## MATERIAL SHOWN
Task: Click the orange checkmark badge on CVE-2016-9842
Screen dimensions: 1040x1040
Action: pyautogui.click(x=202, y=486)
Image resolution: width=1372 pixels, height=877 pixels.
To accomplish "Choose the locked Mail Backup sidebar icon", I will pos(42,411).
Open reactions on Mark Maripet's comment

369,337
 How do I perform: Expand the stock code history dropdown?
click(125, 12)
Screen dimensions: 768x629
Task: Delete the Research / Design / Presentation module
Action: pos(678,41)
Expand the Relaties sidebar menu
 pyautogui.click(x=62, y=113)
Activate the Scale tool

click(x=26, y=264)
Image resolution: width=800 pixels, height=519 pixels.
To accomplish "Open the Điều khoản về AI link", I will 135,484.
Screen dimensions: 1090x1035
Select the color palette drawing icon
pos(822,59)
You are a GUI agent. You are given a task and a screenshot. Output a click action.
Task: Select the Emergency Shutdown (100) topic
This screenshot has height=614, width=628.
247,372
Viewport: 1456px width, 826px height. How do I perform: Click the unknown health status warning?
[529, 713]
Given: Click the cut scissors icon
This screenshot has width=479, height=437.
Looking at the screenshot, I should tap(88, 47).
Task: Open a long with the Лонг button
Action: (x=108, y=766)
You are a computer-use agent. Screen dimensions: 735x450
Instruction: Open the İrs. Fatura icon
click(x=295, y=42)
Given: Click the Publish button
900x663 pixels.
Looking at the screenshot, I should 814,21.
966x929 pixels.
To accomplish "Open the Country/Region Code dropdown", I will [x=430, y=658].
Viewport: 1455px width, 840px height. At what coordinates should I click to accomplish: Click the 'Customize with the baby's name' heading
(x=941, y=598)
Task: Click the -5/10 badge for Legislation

## THE PROBLEM
Give back the listing exactly, please, from its first line to the line containing "You are a computer-use", inclusive, and nothing past that line.

## PROBLEM SOLUTION
Task: Click the orange checkmark badge on CVE-2016-9842
Screen dimensions: 1040x1040
Action: pyautogui.click(x=202, y=486)
Image resolution: width=1372 pixels, height=877 pixels.
To accomplish "Choose the locked Mail Backup sidebar icon", I will pos(42,411).
Open reactions on Mark Maripet's comment

369,337
 How do I perform: Expand the stock code history dropdown?
click(125, 12)
Screen dimensions: 768x629
Task: Delete the Research / Design / Presentation module
Action: pos(678,41)
Expand the Relaties sidebar menu
 pyautogui.click(x=62, y=113)
Activate the Scale tool

click(x=26, y=264)
Image resolution: width=800 pixels, height=519 pixels.
To accomplish "Open the Điều khoản về AI link", I will 135,484.
Screen dimensions: 1090x1035
Select the color palette drawing icon
pos(822,59)
You are a GUI agent. You are given a task and a screenshot. Output a click action.
Task: Select the Emergency Shutdown (100) topic
This screenshot has height=614, width=628.
247,372
Viewport: 1456px width, 826px height. How do I perform: Click the unknown health status warning?
[529, 713]
Given: Click the cut scissors icon
This screenshot has width=479, height=437.
Looking at the screenshot, I should tap(88, 47).
Task: Open a long with the Лонг button
Action: (x=108, y=766)
You are a computer-use agent. Screen dimensions: 735x450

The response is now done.